Document section:
The PEOPLE of the State of California, Plaintiff and Respondent, v. John E. HARTRIDGE, Defendant and Appellant.
Defendant has taken this appeal from a judgment of conviction by the trial court sitting without a jury, and from the order denying his motion for a new trial.
During the afternoon of June 21, 1954, one Alfred McNally burglarized a residence in Sacramento and stole therefrom certain distinctive articles of jewelry worth several thousand dollars. Later that same afternoon defendant, who had become acquainted with McNally while they were both inmates of Soleadad Prison, took certain pieces thereof to a jewelry store in Sacramento, told the jeweler that he had been sent over by ‘Tony’, a bartender at the Clayton Club, and asked if the articles were worth $200. The jeweler told defendant that ‘if somebody only wanted $200.00 for this jewelry, then it must be hot. If I was him, I would go tell Tony that, not to touch it with a ten foot pole, but because it is too good for too little.’ The jeweler also telephoned to Tony who was a friend of his and relayed the same information to him.
Still later that afternoon or evening defendant approached one Lennie Russell, an entertainer and master of ceremonies at the Clayton Club, and asked the loan of $200 to go to Reno. Russell refused and defendant left, returning a few minutes later with the same or some of the same articles of jewelry shown to the jeweler and asked Russell to lend him $150 thereon, stating that he would repay Russell the following Monday. Russell loaned the $150 and took the jewelry which he retained in his possession until the following Sunday when officers inquired about it and he turned it over to them. At the trial he testified that when he loaned the money he knew nothing about the jewelry having been stolen or presented to the jeweler, or of the jeweler's conversations with defendant or Tony.

Tasks for this exercise:
1. Transcribe the court opinion, starting at the words "During the afternoon" and stopping after "information to him.".
2. In the court opinion, what role did Lennie Russell hold at the Clayton Club?
3. Write the next part of the court opinion, picking up after its final sentence.

[Records from a data collection]
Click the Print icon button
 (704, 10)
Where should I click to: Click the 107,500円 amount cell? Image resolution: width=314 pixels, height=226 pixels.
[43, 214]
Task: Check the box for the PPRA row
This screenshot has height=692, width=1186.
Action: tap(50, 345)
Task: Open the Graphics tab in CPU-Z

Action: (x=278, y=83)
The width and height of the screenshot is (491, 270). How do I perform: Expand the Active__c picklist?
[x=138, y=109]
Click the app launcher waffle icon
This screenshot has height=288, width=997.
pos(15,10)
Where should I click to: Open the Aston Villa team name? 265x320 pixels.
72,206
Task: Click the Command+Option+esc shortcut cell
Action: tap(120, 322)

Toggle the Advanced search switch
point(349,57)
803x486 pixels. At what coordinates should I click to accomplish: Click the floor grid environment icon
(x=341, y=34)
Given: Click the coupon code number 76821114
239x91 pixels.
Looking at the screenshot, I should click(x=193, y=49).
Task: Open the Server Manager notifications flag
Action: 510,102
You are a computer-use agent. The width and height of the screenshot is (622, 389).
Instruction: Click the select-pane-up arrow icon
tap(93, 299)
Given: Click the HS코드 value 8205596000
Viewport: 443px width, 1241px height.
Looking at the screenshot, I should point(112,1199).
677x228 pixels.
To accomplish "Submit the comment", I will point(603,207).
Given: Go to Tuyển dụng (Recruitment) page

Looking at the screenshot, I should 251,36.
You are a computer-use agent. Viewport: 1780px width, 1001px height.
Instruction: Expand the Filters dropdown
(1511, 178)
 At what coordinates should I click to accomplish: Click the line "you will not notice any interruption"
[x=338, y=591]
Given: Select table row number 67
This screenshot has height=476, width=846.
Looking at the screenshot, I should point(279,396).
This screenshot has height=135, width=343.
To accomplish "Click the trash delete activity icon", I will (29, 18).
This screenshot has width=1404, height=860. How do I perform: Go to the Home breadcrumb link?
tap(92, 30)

Task responses:
1.
During the afternoon of June 21, 1954, one Alfred McNally burglarized a residence in Sacramento and stole therefrom certain distinctive articles of jewelry worth several thousand dollars. Later that same afternoon defendant, who had become acquainted with McNally while they were both inmates of Soleadad Prison, took certain pieces thereof to a jewelry store in Sacramento, told the jeweler that he had been sent over by ‘Tony’, a bartender at the Clayton Club, and asked if the articles were worth $200. The jeweler told defendant that ‘if somebody only wanted $200.00 for this jewelry, then it must be hot. If I was him, I would go tell Tony that, not to touch it with a ten foot pole, but because it is too good for too little.’ The jeweler also telephoned to Tony who was a friend of his and relayed the same information to him.

2. He was an entertainer and master of ceremonies at the Clayton Club.

3.
Defendant was arrested by the officers on june 26, 1954. It is undisputed that in a voluntary conversation with them subsequent to his arrest, he denied possession of the jewelry in question at any time. In a later conversation with the officers he stated that McNally came to his room with the jewelry and wanted defendant to help him get rid of it. He took McNally to the Calyton Club where McNally remained outside while defendant entered and offered to sell the jewelry to Tony, the bartender. The bartender sent defendant to the jewelry store to have the articles appraised. While the appraisal was being made McNally remained outside on the sidewalk. Defendant then returned to the Clayton Club and told the bartender what the jeweler had said. Defendant identified the jewelry to the officers and stated that he gave it back to McNally, and that he was suspicious of how McNally had obtained it. In a still later conversation with the officers defendant stated that he gave McNally the money obtained on the jewelry from Russell and that he kept none of it. At the trial defendant did not testify or produce any evidence on his own behalf.
Under the heading of ‘Assignments of Error’, defendant lists the following contentions in his opening brief:
‘A—The trial court erred in admitting the testimony of Mr. Russell.
‘B—The trial court erred in admitting portions of the testimony of Mr. Parker Smith
‘C—The verdict of the court was insufficient under existing laws
‘D—The evidence is insufficient to sustain a verdict of guilty of receiving stolen property
‘E—The District Attorney was guilty of prejudicial misconduct before the court
‘F—The trial court erred in denying a defense motion to dismiss the information
‘G—Prejudicial misconduct on the part of the defense attorney’
In support of his first specification of error appellant calls attention to several alleged discrepancies in Russell's testimony. His position is that because of these alleged discrepancies the trial court should not have believed Russell's testimony. This argument merely goes to the question of the credibility of the witness, and an appellate court cannot be called upon to substitute its appraisal of the witness and his testimony for that of the trial judge.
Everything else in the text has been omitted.